Harrisburg artifact sale likely to rake in more cash
Photo by Craig Layne/witf
A bugle that was part of the Harrisburg artifact collection.
(Harrisburg) — The capital city’s cut of its recent Wild West auction proceeds has been revised up to roughly $2.8 million.
Harrisburg will likely never recoup all of the $8 million dollars former Mayor Stephen Reed paid for the thousands of items once stored in a dusty public works building.
The week-long auction of the artifacts has brought in roughly $3.2 million, blowing past the city’s $500,000 projection.
Guernsey’s Auction Company is getting a roughly 16 percent cut.
Speaking on witf‘s Radio Smart Talk,President Arlan Ettinger says the city – and his business – stand to make more when documents and photos found in the collection go under the gavel in several weeks.
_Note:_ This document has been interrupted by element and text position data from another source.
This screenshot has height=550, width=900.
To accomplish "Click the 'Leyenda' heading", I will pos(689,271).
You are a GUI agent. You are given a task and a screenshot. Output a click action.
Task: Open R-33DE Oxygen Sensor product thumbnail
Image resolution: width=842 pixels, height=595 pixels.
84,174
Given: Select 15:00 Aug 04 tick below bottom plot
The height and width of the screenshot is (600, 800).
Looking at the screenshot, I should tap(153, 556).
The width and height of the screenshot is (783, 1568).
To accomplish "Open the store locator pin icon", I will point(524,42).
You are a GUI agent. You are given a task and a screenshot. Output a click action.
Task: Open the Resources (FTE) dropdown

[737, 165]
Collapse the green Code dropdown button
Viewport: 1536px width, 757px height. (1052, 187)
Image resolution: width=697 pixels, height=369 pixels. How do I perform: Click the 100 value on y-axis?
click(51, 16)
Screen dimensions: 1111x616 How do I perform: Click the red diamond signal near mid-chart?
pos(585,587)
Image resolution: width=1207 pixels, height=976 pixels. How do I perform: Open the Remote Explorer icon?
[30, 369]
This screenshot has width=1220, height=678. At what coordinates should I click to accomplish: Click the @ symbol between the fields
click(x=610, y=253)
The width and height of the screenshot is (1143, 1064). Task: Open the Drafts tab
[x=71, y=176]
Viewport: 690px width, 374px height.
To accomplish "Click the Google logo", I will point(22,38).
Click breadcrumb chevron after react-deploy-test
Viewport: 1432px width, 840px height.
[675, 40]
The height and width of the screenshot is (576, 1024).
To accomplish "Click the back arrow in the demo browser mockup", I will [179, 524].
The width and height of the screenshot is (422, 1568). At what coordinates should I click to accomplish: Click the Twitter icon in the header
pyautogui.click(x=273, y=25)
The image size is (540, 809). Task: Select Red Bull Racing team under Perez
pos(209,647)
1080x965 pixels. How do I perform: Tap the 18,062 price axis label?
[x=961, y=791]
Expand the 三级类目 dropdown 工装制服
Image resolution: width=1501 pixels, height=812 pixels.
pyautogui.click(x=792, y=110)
“It would have been a crime to just dump it into a box and say there’s a whole stack of paper in here,” Ettinger says of the items discovered among the artifacts in the public works building.
“So, we’re now going to patiently go through it, hold a follow-up auction in a couple of months, everyone who participated here and everyone else, for that matter, will be advised of that event,” he adds.
Ettinger says the follow-up auction will likely be held in New York City in mid-September.
He says he expects a strong turnout in the wake of the more than
10,000 people who registered for last week’s auction.
The city had previously earned some $1.7 million from the sale of artifacts through a different auction house in 2007 and 2008.